Tricky yes - but we can say the same thing with many areas of science and physics (particularly quantum physics). But this by itself should not deter humans from seeking to understand and describe and measure the physical world.

I am surprised that you did not speculate about ABoK #1117 (The running Bowline noose).
This is a structure that is worth examining to see if it deserving of having the title 'Bowline' in its name.

What is #1117?
Certainly, it is a 'noose'.

Can it be described as a 'Bowline'?

Strictly speaking - it is not an eye knot (it is a noose).

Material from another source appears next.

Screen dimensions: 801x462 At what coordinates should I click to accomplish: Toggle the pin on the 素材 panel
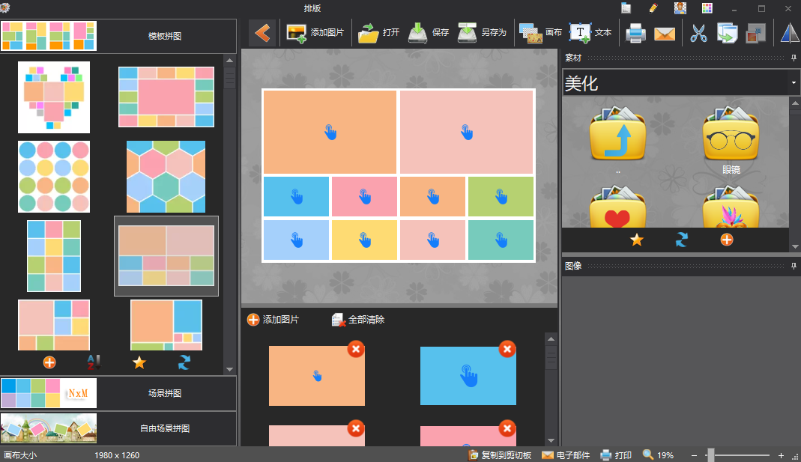click(794, 58)
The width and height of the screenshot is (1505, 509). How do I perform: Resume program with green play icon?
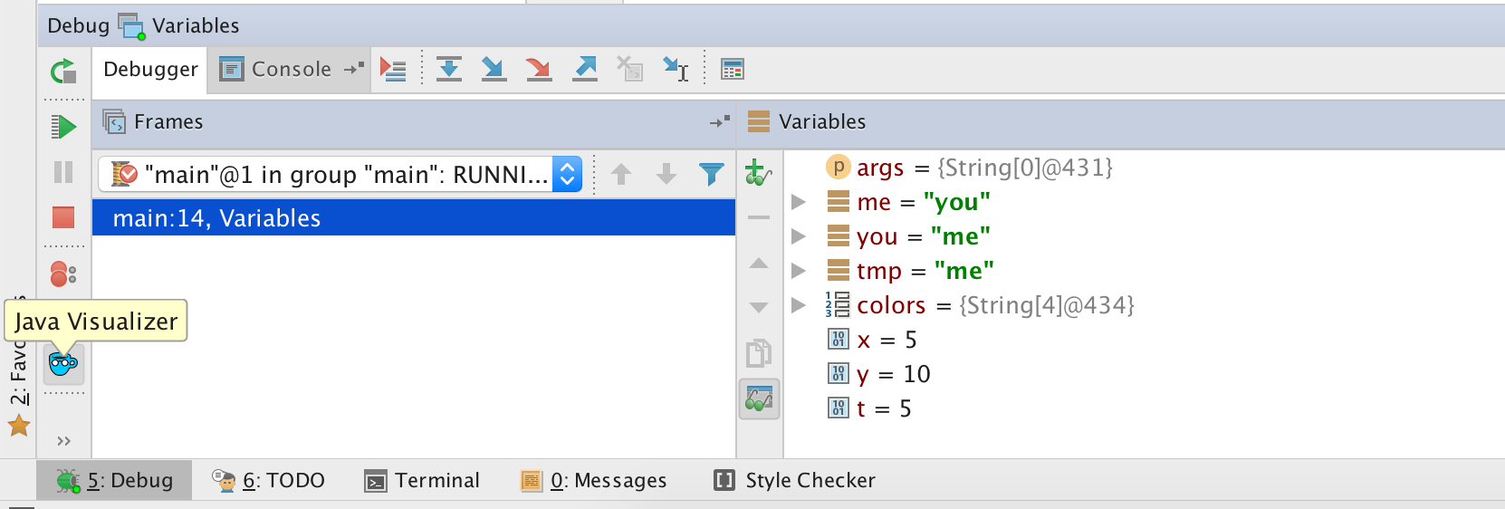(x=63, y=126)
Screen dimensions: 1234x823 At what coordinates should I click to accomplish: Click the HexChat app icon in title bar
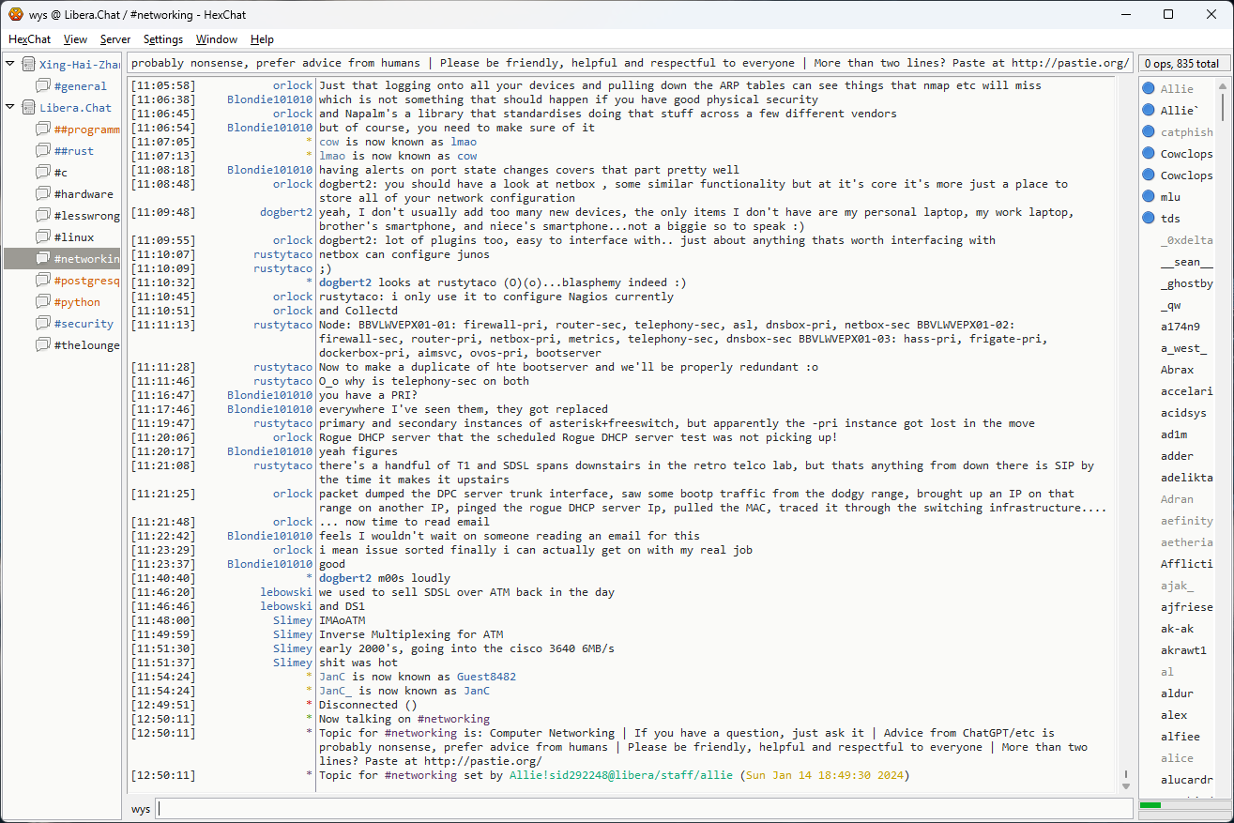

Bowlines are understood to be 'eye knots'. In a classical sense, Bowlines have a fixed 'eye'...however some have a communicating segment which contradicts the notion of 'fixed'.
#1117 does not have a 'communicating' segment as does #1083 and #1087 (see below).
Perhaps it is a composite Bowline noose?
I would be interested to learn of your thoughts here...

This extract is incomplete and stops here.